+++ Texte de la page +++

Scriptmania

 

 

"La naissance de l'écriture ou la vraie révolution"(suite)

 

En Mésopotamie où elle avait été conçue, la civilisation de type sumérien était bien adaptée à un milieu très particulier. Elle s'imposa aussi, à partir du milieu du IIIé millénaire, ponctuellement dans certains pays du Levant: à Mari, à Ebla qui n'en gardérent pas moins une forte originalité, à côté d'une civilisation dite du Bronze ancien, beaucoup plus archaïque et qui resta en dépit de l'aspect urbain de ses agglomérations, en deçà de la mutation marquée par l'usage de l'écriture et l'essor des arts devenus dès lors traditionnels. Cet archaïsme fut sans doute l'une des causes de l'effondrement de cette civilisation du Bronze ancien en Palestine, et du large retour au nomadisme de la population. Ce fut seulement à partir du IIe millénaire que de nombreux royaumes du Levant, souvent fondés nouvellement grâce à la sédentarisation des nomades Amorites, adoptèrent l'écriture de Sumer, avec la langue de Babylone, pour leur administration dont le palais de chaque État était le cœur. L'empire hittite naquit à cette même époque, en adoptant aussi l'écriture cunéiforme; des monarchies de type apparenté, quoique indépendantes, naquirent en Crète puis dans la Grèce mycénienne, en élaborant leurs écritures particulières. Une époque particulièrement brillante, dite du Bronze moyen et récent fut ainsi inaugurée, marquée par l'intervention constante de l'Égypte avant et surtout après l'intermède des Hyksos, dans un vaste concert des nations. La longue élaboration de l'alphabet, en marge et au cœur des administrations urbaines, illustre l'originalité de la civilisation du Levant, tandis que la métallurgie du fer naissait en Anatolie hittite. Mais ces deux "inventions", pour importantes qu'elles fussent, coïncidèrent seulement avec un événement à nos yeux d'importance majeure: I'effondrement dans tout le Levant et le bassin oriental de la Méditerranée, de la civilisation " palatiale', à l'aube du XIIe siècle. Les circonstances et les causes de cette catastrophe peuvent être déduites surtout de l'analyse des archives mycéniennes en Linaire B 24, et de celles du petit royaume d'Ugarit 25. La soudaineté et la simultanéité de la disparition de royaumes et d'empires brillants appellent une explication commune, qui ne saurait résider dans des accidents tels que des invasions ponctuelles dont la coordination apparaît invraisemblable.

+++ Extrait de données +++

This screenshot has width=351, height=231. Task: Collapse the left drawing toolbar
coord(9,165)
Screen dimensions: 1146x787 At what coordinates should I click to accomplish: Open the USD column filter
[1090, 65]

+++

**Exercice:**
Indiquez par oui ou par non si chacune des affirmations suivantes concorde avec le texte sur la naissance de l'écriture, et citez mot pour mot les termes du texte qui tranchent. (a) L'empire hittite a adopté l'écriture cunéiforme. (b) La métallurgie du fer est apparue en Crète. (c) Des invasions ponctuelles suffisent à expliquer l'effondrement de la civilisation palatiale.

**Résultat:**
(a) Oui : « L'empire hittite naquit à cette même époque, en adoptant aussi l'écriture cunéiforme ».
(b) Non : « la métallurgie du fer naissait en Anatolie hittite ».
(c) Non : « qui ne saurait résider dans des accidents tels que des invasions ponctuelles dont la coordination apparaît invraisemblable ».